Rajshahi Water Supply and Sewerage Authority, commonly known as Rajshahi WASA or RWASA (রাজশাহী ওয়াসা) is a Bangladesh government service agency under the Ministry of Local Government, Rural Development and Co-operatives responsible for providing water and sewerage facilities to residents of Rajshahi.

== History ==
The first water supply system in Rajshahi was installed in 1937 under the municipality corporation management.

Rajshahi WASA started operations on 10 March 2011.

The government of Bangladesh signed an agreement with China to finance the building of a surface water purification plant for Rajshahi WASA in 2014. The project was significantly delayed and the government identified it as a priority for 2018.

In October 2018, the Executive Committee of the National Economic Council approved 40.65 billion taka for the construction of a water purifying plant that will have a 200 million liter of water per day. The government sought a loan of US$276 million from China to build the plant for WASA in 2020. I eventually signed an agreement with a Chinese company to build the purification plant.

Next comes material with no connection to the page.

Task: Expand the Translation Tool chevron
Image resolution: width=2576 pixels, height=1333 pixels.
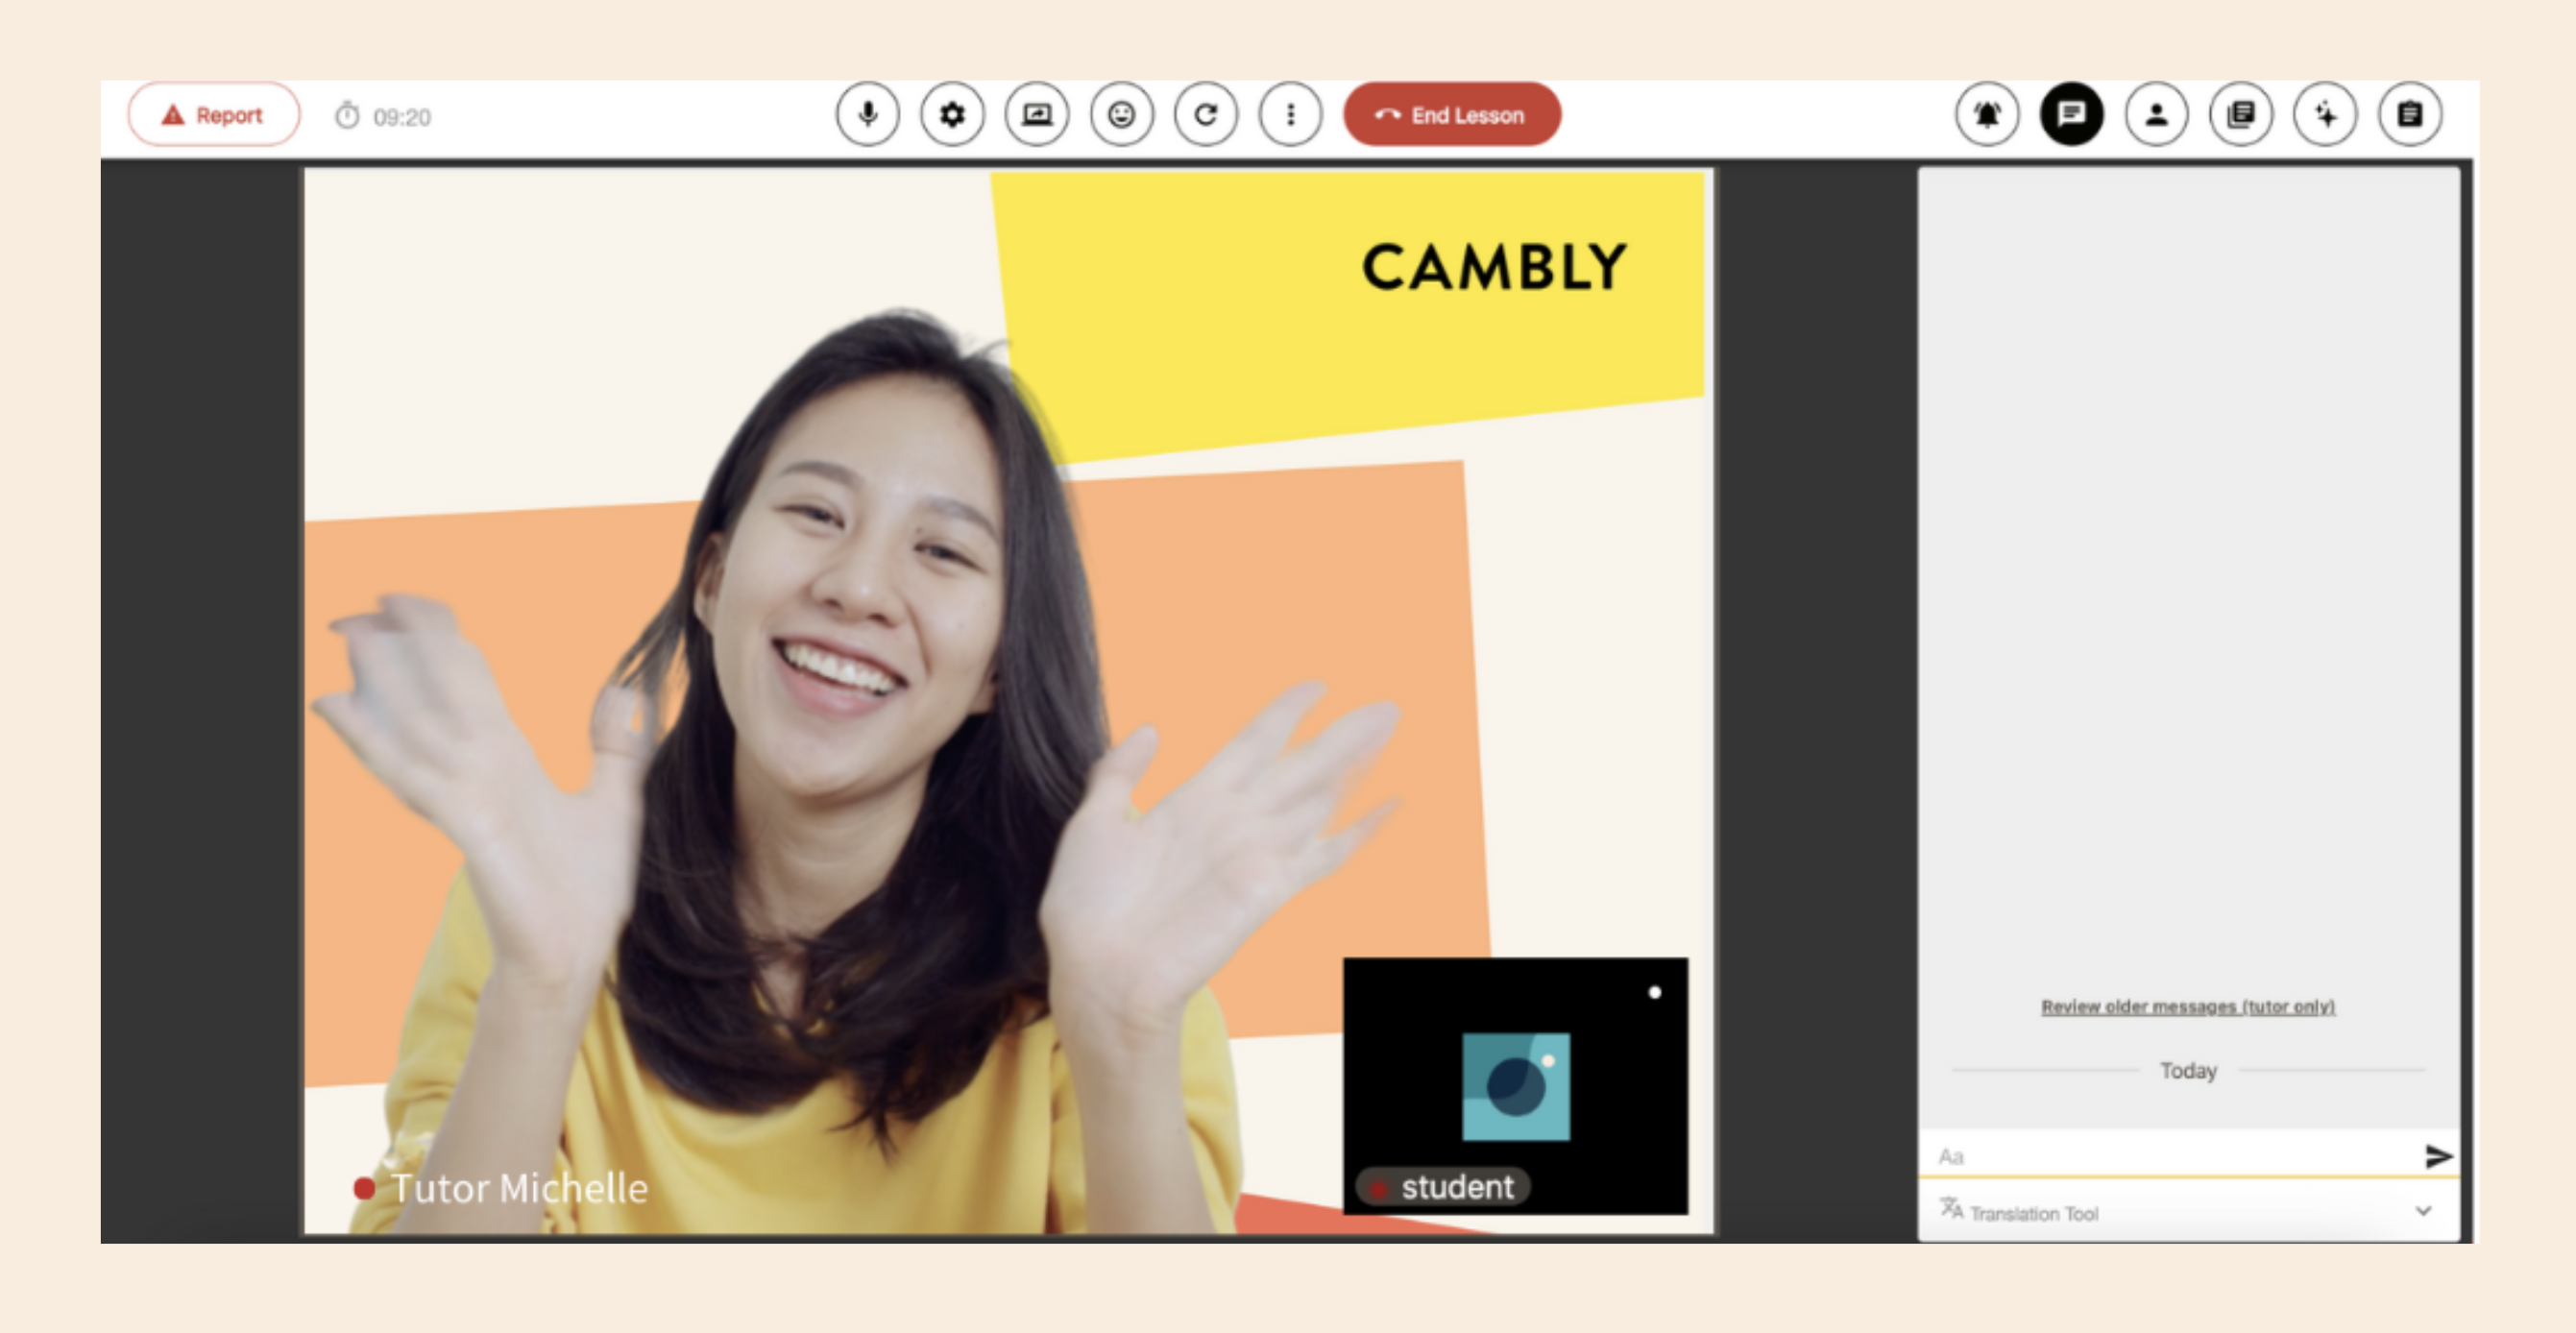Action: pos(2423,1211)
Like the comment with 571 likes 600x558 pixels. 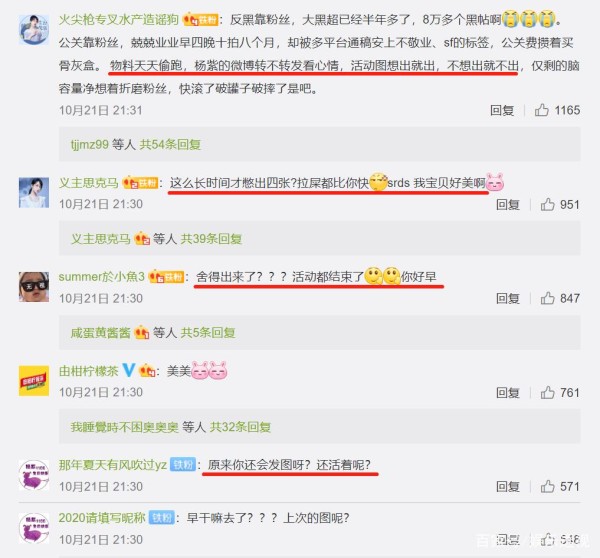pyautogui.click(x=548, y=486)
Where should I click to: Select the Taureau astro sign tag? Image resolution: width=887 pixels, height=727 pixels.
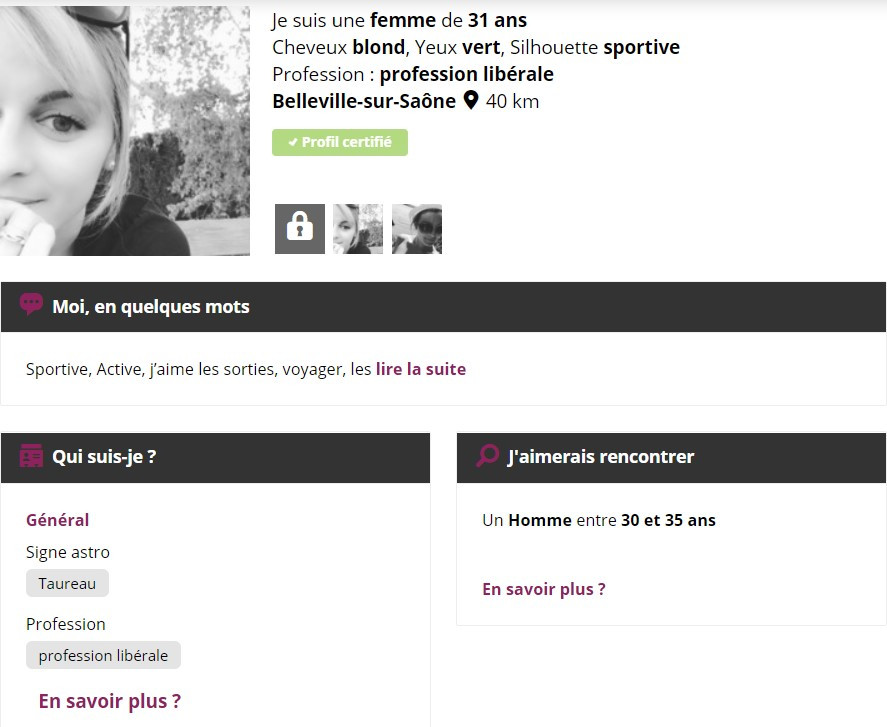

Rajshahi WASA built water booths financed by Deutsche Gesellschaft für Internationale Zusammenarbeit. The booths allow access to clean water to consumers and are managed by a US based nonprofit, Drinkwell.

Rajshahi WASA tripped their rates for water on 1 February 2022 as per decision of Managing Director Md Zakir Hossain. This decision faced criticism based on the poor quality water supplied by the agency. It signed an agreement with Rajshahi Krishi Unnayan Bank so that its customers can pay their bills at the bank.